Pensar e falar sobre a nossa própria morte não é algo agradável de se fazer. Entretanto, temos que ter consciência de que processos de inventário podem ser longos, caros e dolorosos para aqueles que ficam.

O Direito Sucessório nasceu para garantir a continuidade do patrimônio através das gerações. Apesar disso, na prática, essa transferência de patrimônio nem sempre é pacífica, e não raras vezes, há o rompimento de relações familiares em razão da partilha dos bens. Neste processo, surgem divergências capazes de gerar dramas familiares irreparáveis.

Pior ainda quando a herança envolve empresas familiares, que sofrem com a inexperiência ou a falta de capacitação dos herdeiros.

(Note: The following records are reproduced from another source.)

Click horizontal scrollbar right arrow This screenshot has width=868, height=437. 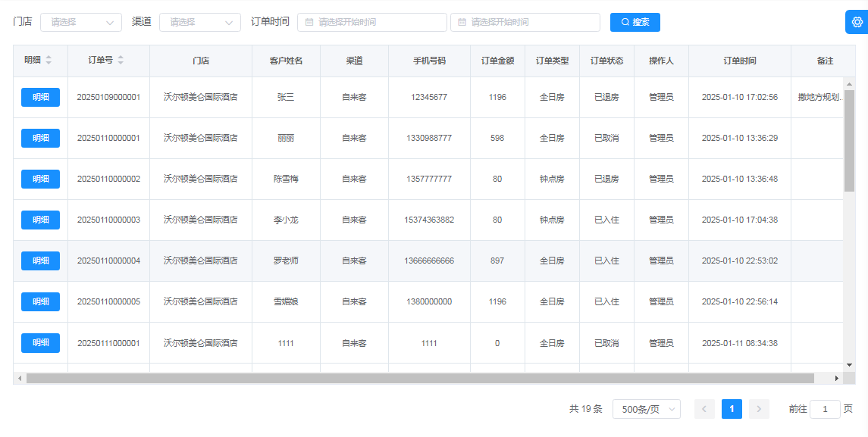click(837, 378)
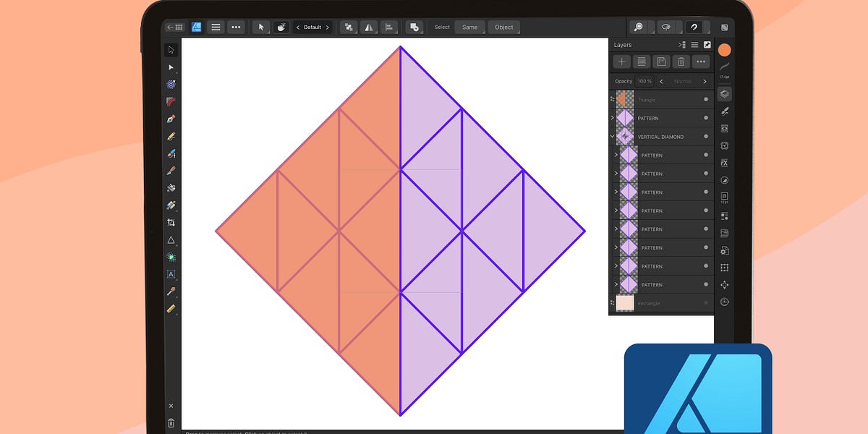Click the Same button in the top bar
Screen dimensions: 868x434
(469, 27)
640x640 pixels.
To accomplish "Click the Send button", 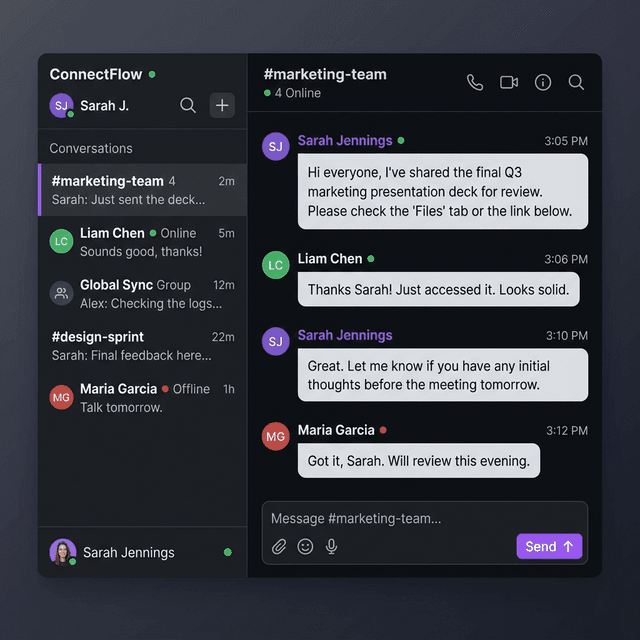I will tap(549, 546).
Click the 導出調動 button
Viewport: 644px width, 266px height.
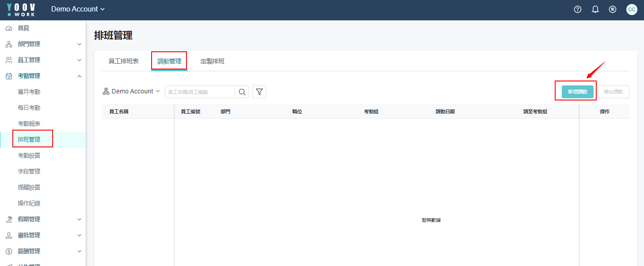pyautogui.click(x=613, y=92)
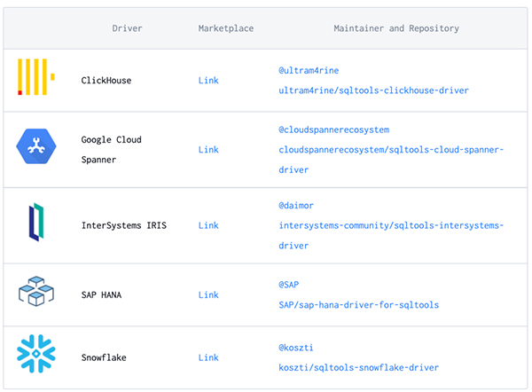Click the InterSystems IRIS logo
The image size is (532, 392).
click(x=36, y=223)
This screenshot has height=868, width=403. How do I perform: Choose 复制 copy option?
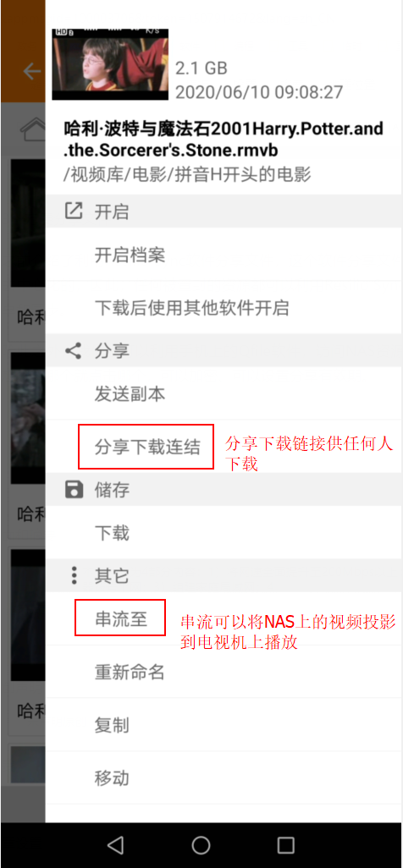224,725
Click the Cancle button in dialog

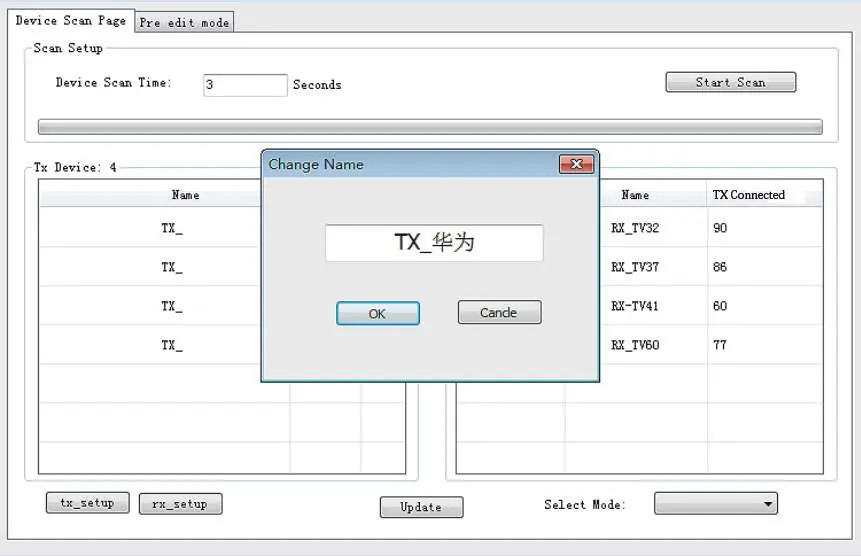499,312
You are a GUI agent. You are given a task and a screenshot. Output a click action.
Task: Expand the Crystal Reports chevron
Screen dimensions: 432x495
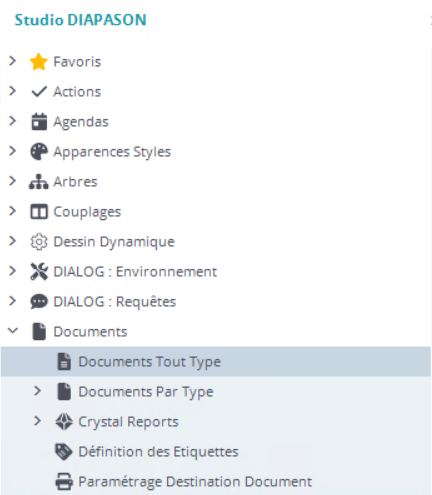click(37, 421)
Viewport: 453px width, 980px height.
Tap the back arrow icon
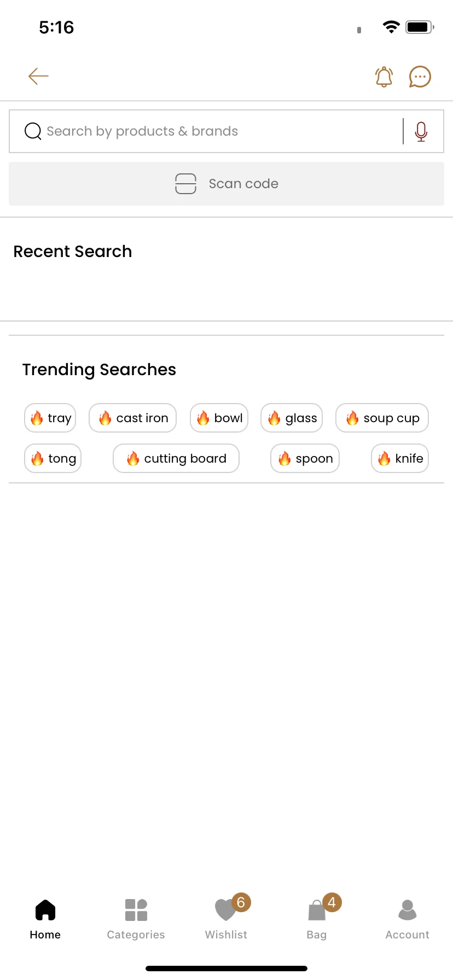pyautogui.click(x=38, y=77)
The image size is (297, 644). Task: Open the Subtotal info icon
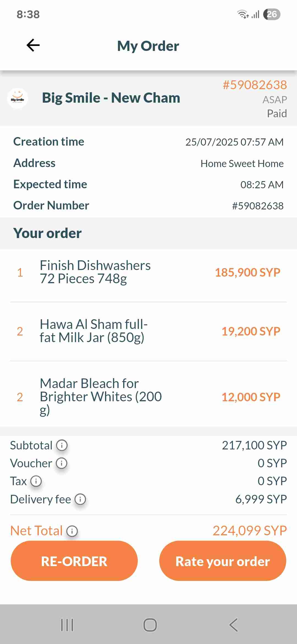[62, 445]
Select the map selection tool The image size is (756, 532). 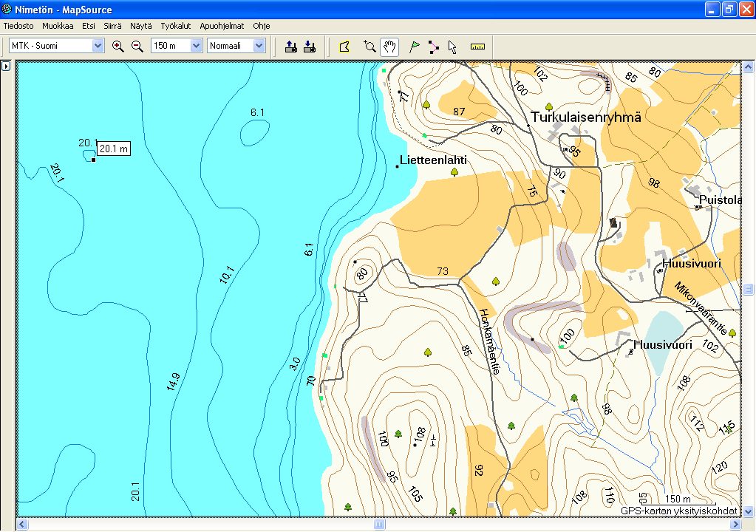[x=344, y=46]
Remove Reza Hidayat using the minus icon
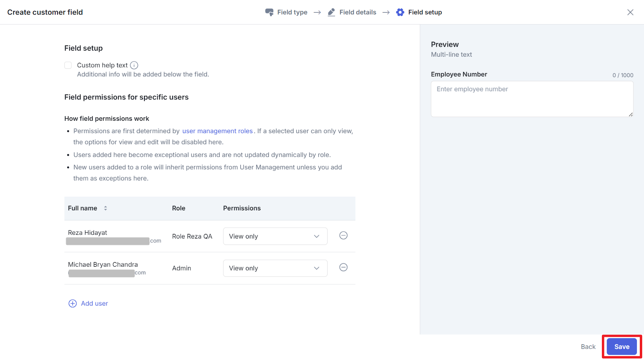This screenshot has height=362, width=644. 343,236
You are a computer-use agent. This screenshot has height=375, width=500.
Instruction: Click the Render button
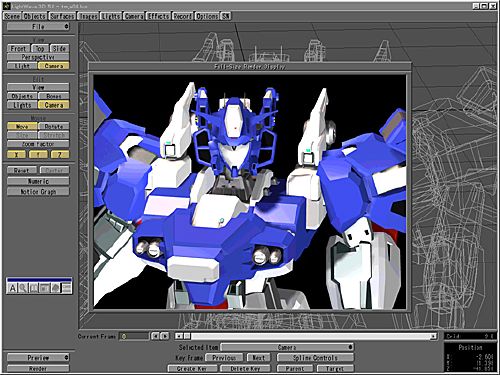pyautogui.click(x=38, y=368)
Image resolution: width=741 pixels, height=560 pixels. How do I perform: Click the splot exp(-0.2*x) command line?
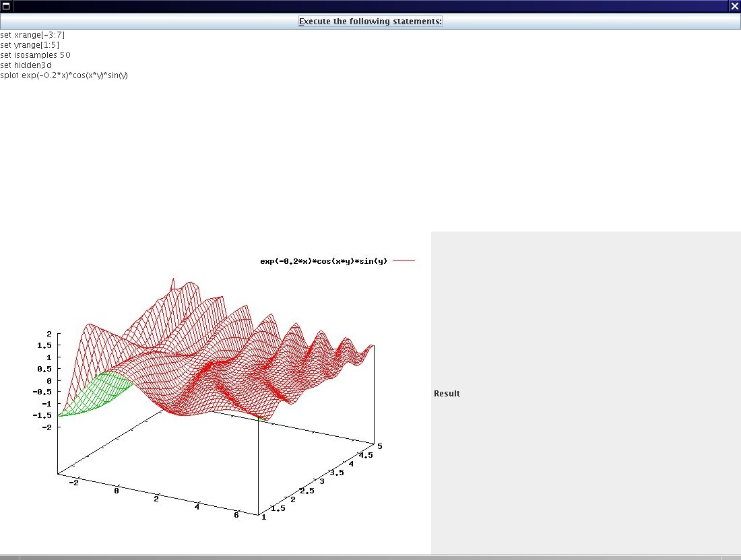[x=64, y=75]
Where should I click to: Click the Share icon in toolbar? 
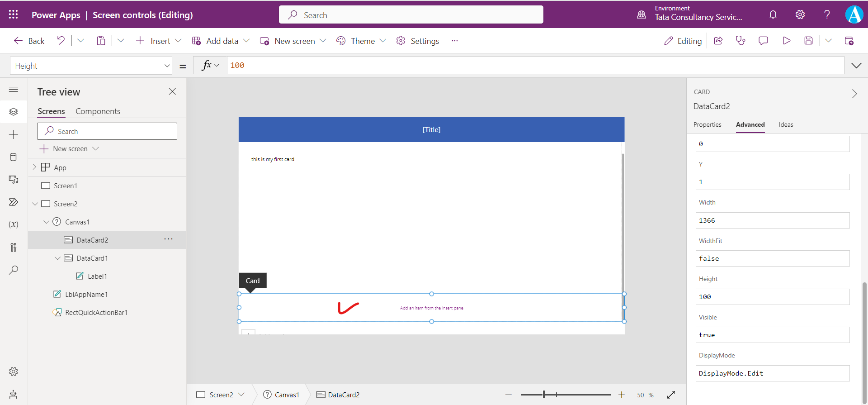[718, 41]
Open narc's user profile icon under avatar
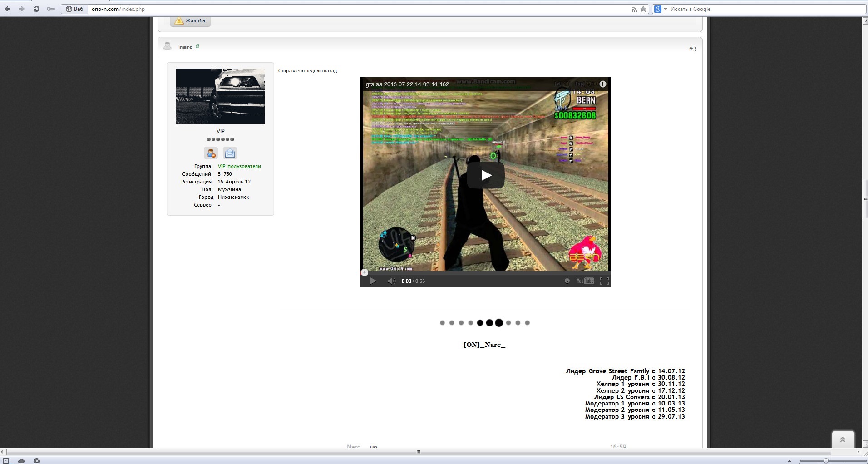The width and height of the screenshot is (868, 464). pyautogui.click(x=211, y=153)
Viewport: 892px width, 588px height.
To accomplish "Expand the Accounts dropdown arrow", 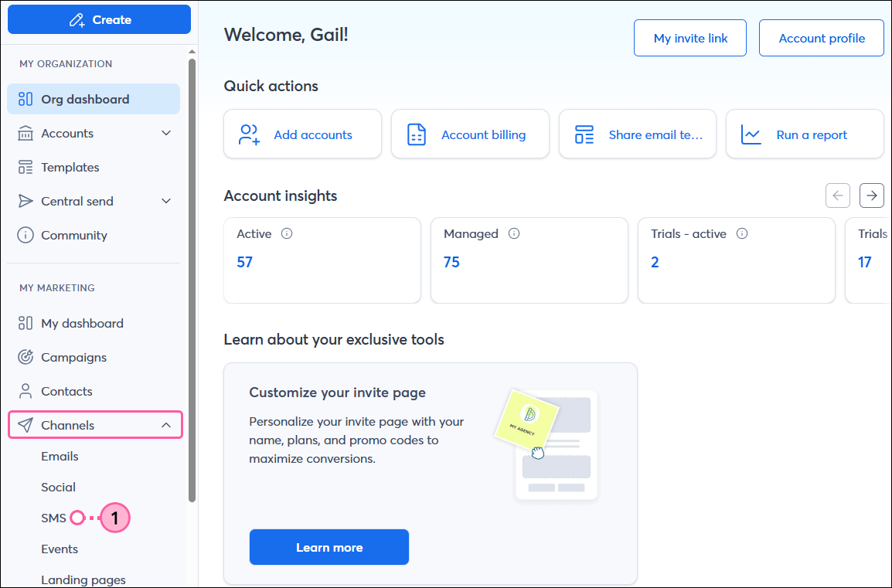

Neste panorama, o planejamento sucessório surge para que se possa prevenir litígios familiares após a sua morte, garantindo que a distribuição de seu patrimônio ocorra de acordo com sua vontade, segundo premissas que entender pertinentes.

O planejamento sucessório não exclui a necessidade da realização do inventário, mas pode torna-lo mais fácil e menos litigioso, evitando que bens acumulados durante toda uma vida de sacrifícios e muito trabalho, sejam facilmente dilapidados.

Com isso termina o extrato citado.